Below, some lines carry pictures; leave those pictures out and retype exactly the lines from the one with "Given: Decrease I3(%) value with down arrow" through the one with "The image size is (834, 662).".

Task data Start Marker

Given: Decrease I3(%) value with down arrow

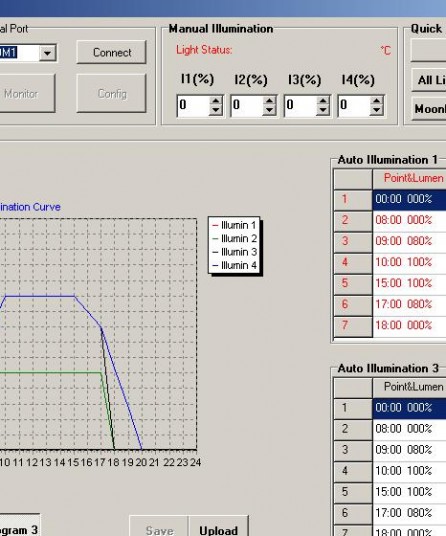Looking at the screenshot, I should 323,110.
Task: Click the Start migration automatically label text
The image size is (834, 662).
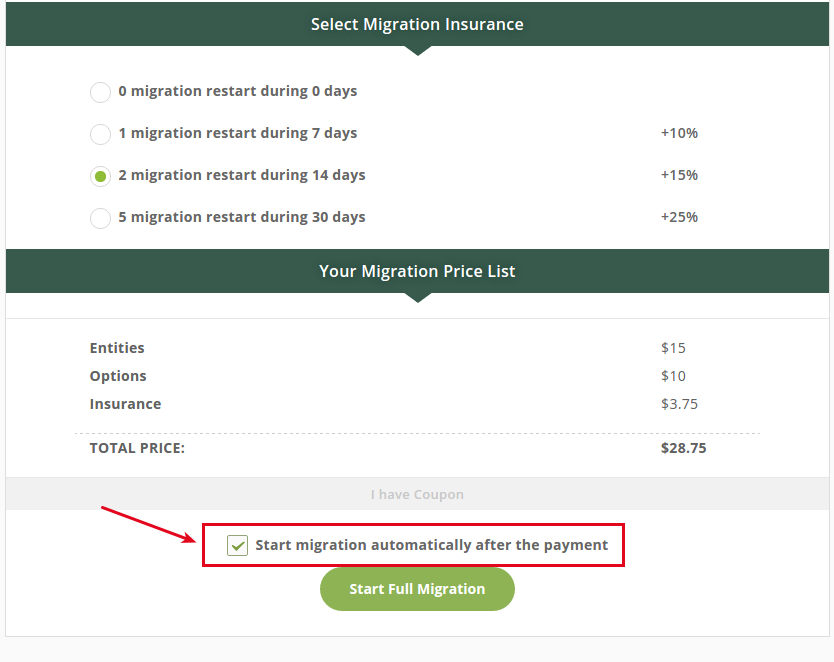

Task data End Marker
Task data Start Marker

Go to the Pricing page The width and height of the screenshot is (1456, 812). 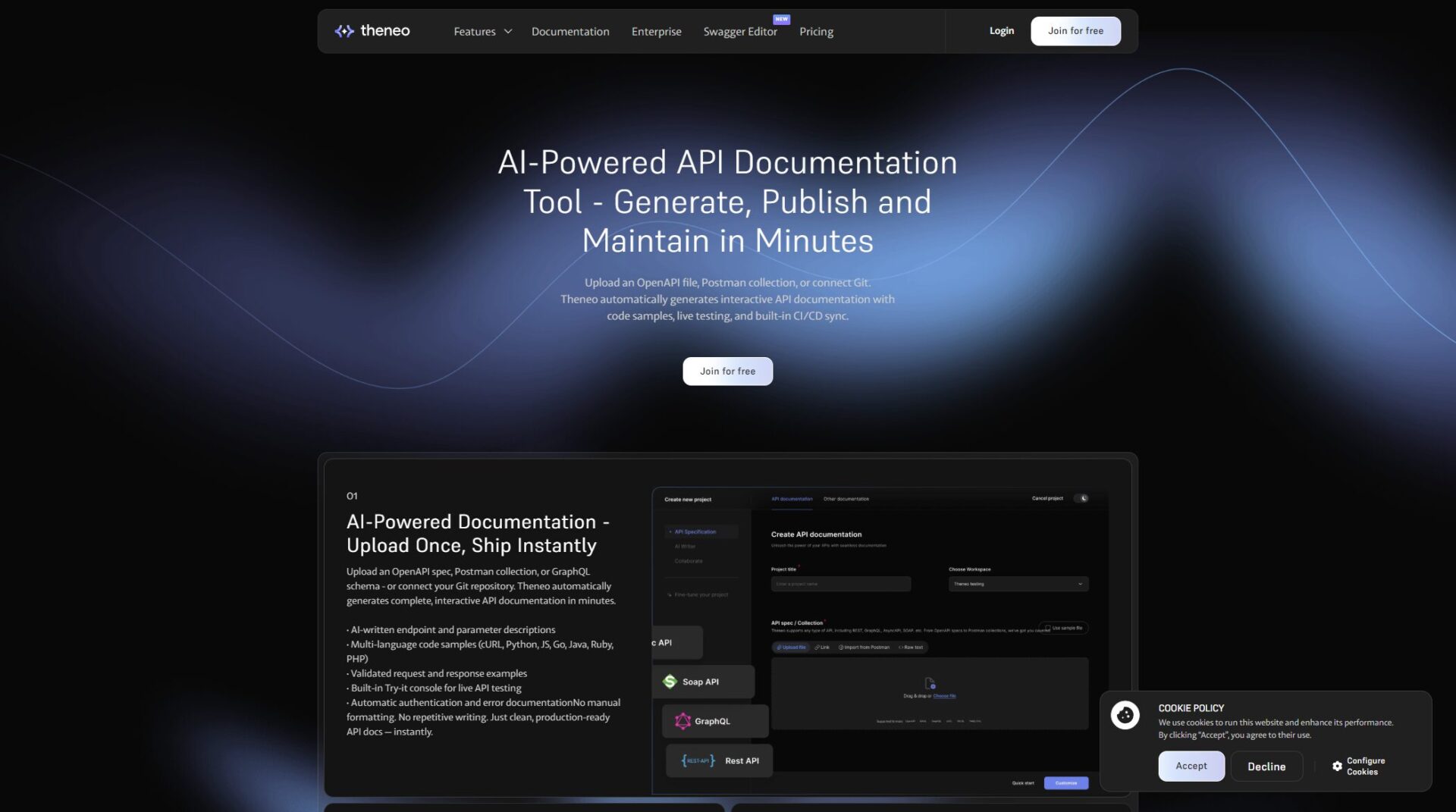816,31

Task data End Marker

Reply.
Given: Decrease I3(%) value with down arrow

Looking at the screenshot, I should 323,110.
Task: Click the Start migration automatically label text
The image size is (834, 662).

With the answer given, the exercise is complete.